Mon cher Roscius je vous écris rarement, la poste est trop chère pour vous faire payer des lettres inutiles.
Je sollicite mr d'Argental pour le jeune débarqué et dégoûté de Prusse. Vous pouvez luy dire que j'ay mieux aimé m'adresser à celuy qui tire mes amis de prison qu'à celui qui les y fait mettre.

J'ay lu le mémoire de votre avocat contre les excomuniants. Il y a des choses dont il est à souhaitter qu'il eût été mieux informé. J'avais écrit il y a quelques années au confesseur du pape, à un téologien pantalon de Venize, à un preté buggerone de Florence, et à un autre de Rome pour avoir des autoritez sur cette matière. Je crois avoir remis les réponses entre les mains de Mr Dargental.

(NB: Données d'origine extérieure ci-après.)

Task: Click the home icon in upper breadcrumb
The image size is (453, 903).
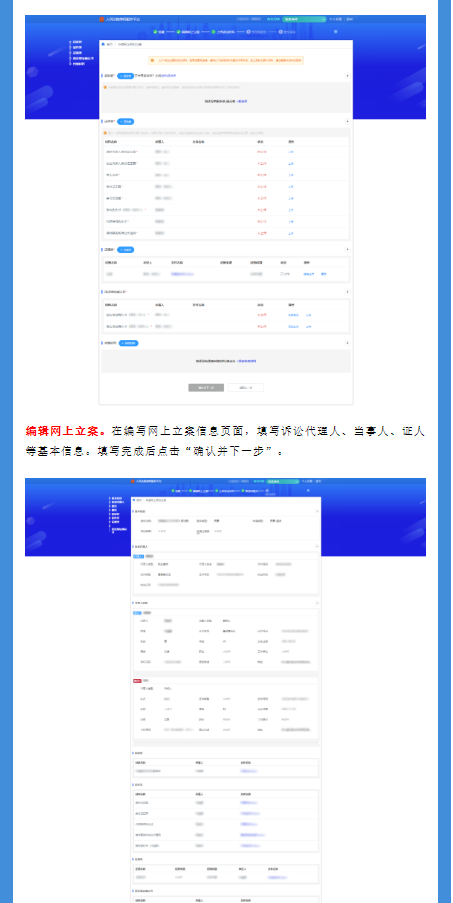Action: [102, 44]
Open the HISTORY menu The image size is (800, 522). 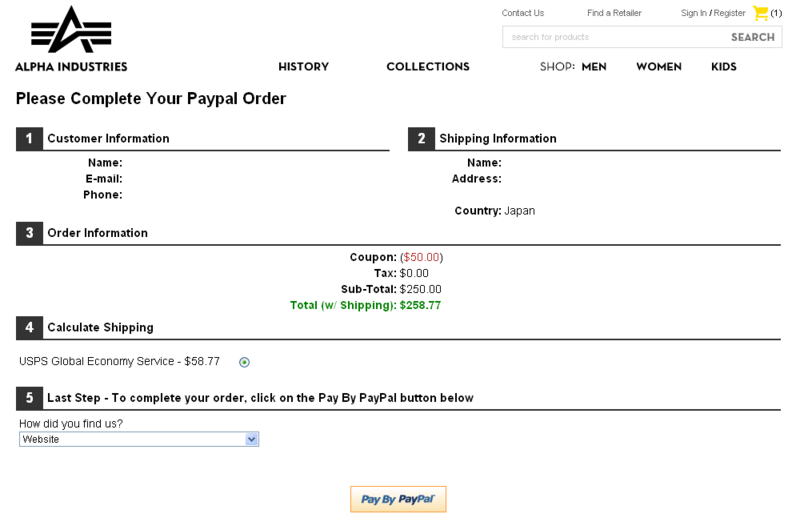(x=304, y=67)
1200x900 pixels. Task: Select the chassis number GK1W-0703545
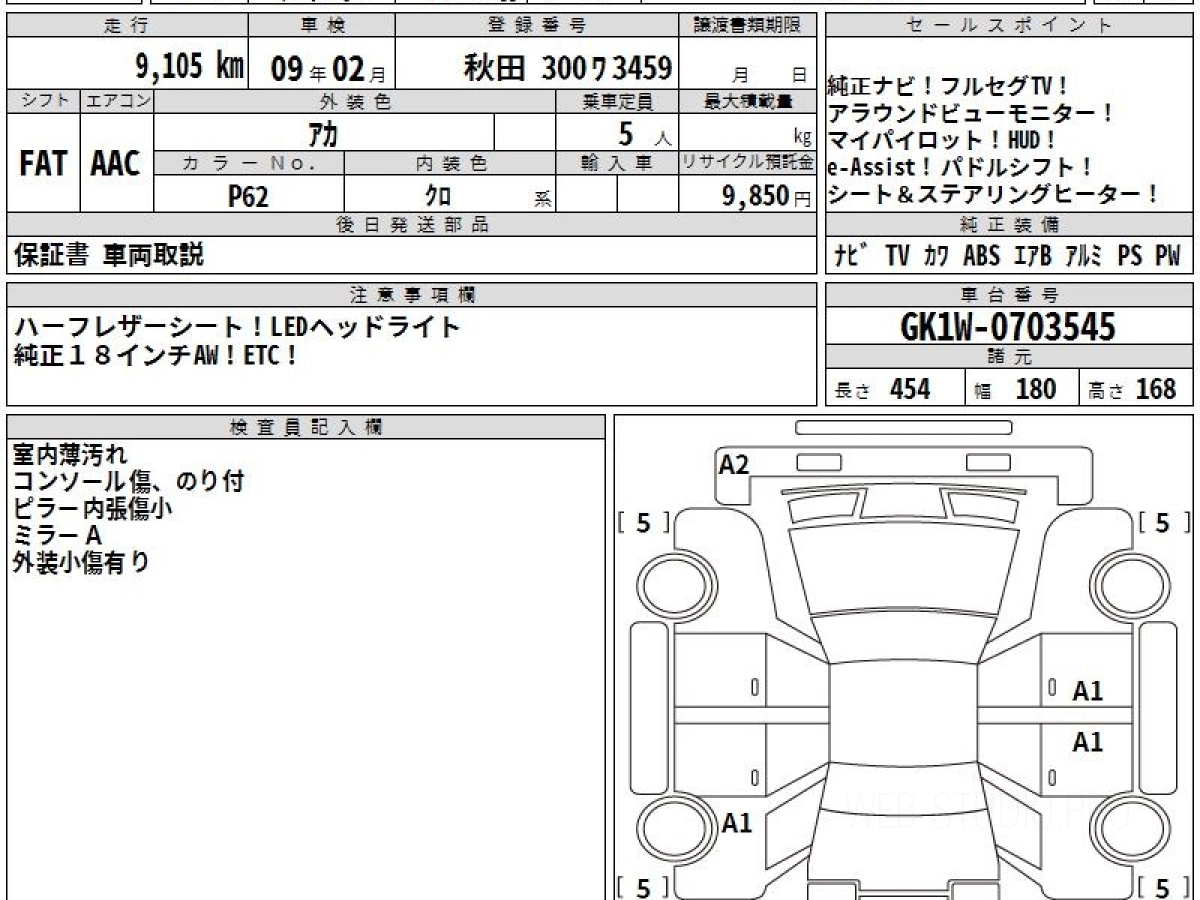click(x=1008, y=326)
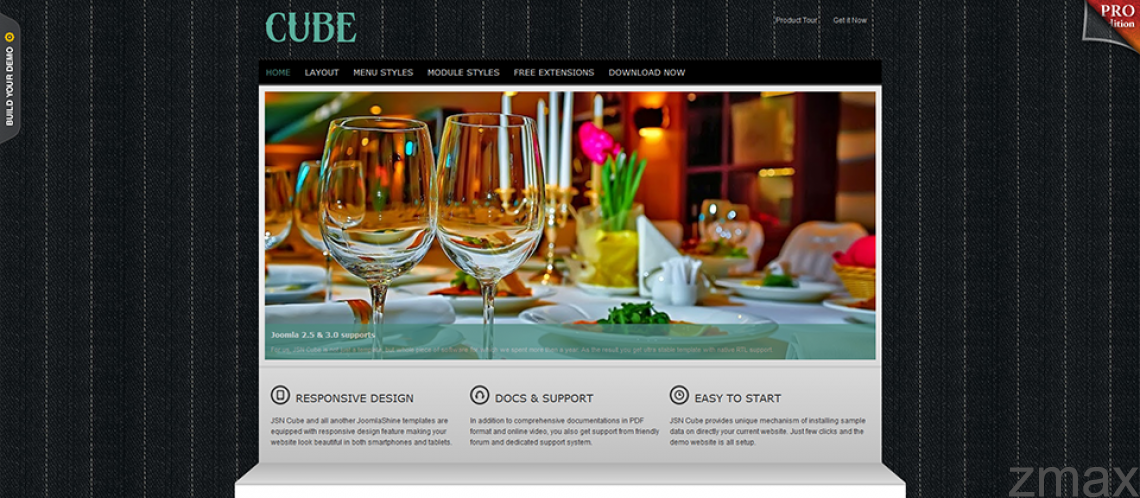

Cette excomunication est un reste de la barbarie absurde dans la quelle nous avons croupi. Cela fait détester, ceux qu'on appelle rigoristes. Ce sont des monstres ennemis de la société. On accable les jésuittes, et on fait bien, ils étaient trop insolents, mais on laisse dominer les jansénistes, et on fait mal; il faudrait pour saisir un juste milieu, et pour prendre un parti modéré et honnête étrangler l'auteur des nouvelles ecclésiastiques avec les boyaux de frère Berthier.

Sur ce je vous embrasse.

V.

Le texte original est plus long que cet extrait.